--- EXERCISE DATA Enclosed Below ---

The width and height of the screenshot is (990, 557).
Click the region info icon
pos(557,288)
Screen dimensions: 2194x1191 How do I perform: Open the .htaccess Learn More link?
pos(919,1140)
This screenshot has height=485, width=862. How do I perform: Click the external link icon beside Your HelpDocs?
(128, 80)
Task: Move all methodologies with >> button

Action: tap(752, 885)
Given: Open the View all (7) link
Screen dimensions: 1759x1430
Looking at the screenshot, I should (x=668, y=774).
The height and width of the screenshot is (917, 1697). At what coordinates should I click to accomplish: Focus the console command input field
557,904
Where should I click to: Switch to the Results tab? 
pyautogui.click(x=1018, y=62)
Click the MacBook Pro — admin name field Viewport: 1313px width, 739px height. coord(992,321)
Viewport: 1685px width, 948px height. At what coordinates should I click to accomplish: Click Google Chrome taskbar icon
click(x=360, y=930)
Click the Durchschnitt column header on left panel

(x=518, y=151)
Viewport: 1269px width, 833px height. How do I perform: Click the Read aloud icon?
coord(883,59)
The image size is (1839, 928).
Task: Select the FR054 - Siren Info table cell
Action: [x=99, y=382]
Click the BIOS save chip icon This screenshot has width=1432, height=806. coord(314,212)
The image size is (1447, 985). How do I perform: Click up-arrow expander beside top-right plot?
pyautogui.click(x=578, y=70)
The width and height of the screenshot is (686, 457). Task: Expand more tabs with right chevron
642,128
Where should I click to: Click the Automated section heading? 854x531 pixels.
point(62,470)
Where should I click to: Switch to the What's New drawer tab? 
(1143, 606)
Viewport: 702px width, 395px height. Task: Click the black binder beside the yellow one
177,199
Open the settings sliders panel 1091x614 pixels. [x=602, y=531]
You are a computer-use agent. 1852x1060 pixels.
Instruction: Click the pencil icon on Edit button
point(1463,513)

--- End of Enclosed EXERCISE DATA ---

Write out exactly the lines that fall from the line with "Click the MacBook" to the line with "Open the settings" in the records above, keeping both ends.

Click the MacBook Pro — admin name field Viewport: 1313px width, 739px height. coord(992,321)
Viewport: 1685px width, 948px height. At what coordinates should I click to accomplish: Click Google Chrome taskbar icon
click(x=360, y=930)
Click the Durchschnitt column header on left panel

(x=518, y=151)
Viewport: 1269px width, 833px height. How do I perform: Click the Read aloud icon?
coord(883,59)
The image size is (1839, 928).
Task: Select the FR054 - Siren Info table cell
Action: [x=99, y=382]
Click the BIOS save chip icon This screenshot has width=1432, height=806. coord(314,212)
The image size is (1447, 985). How do I perform: Click up-arrow expander beside top-right plot?
pyautogui.click(x=578, y=70)
The width and height of the screenshot is (686, 457). Task: Expand more tabs with right chevron
642,128
Where should I click to: Click the Automated section heading? 854x531 pixels.
point(62,470)
Where should I click to: Switch to the What's New drawer tab? 
(1143, 606)
Viewport: 702px width, 395px height. Task: Click the black binder beside the yellow one
177,199
Open the settings sliders panel 1091x614 pixels. [x=602, y=531]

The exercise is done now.